ACTIVITY:
Lines holding the string "will": copy each one from the listing below.
⟨
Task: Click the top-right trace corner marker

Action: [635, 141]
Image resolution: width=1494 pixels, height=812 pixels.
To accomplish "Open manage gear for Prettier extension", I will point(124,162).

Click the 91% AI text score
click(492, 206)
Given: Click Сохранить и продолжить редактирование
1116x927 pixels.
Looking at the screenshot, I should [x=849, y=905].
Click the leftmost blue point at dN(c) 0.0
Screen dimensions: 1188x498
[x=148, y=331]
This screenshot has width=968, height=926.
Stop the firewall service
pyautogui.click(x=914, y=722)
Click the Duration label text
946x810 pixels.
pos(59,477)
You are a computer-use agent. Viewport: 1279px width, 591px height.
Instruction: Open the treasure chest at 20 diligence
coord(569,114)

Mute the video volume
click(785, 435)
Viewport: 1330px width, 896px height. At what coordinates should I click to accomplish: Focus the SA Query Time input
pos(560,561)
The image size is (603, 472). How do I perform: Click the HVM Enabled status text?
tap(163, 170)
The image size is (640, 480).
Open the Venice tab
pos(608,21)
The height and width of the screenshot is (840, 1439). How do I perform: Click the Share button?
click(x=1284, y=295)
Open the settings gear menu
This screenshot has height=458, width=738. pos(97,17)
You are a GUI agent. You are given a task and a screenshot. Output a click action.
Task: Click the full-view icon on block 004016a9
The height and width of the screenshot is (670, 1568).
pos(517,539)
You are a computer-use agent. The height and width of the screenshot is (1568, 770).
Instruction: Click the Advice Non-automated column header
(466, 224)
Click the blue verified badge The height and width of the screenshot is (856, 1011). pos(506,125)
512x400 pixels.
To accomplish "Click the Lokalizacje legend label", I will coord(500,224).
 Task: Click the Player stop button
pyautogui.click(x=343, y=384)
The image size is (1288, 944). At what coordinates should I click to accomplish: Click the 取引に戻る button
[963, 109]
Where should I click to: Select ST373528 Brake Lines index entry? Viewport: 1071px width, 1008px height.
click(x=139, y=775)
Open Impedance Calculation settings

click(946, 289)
⟩
TASK SOLUTION:
To accomplish "Open manage gear for Prettier extension", I will point(124,162).
To accomplish "Click the Lokalizacje legend label", I will coord(500,224).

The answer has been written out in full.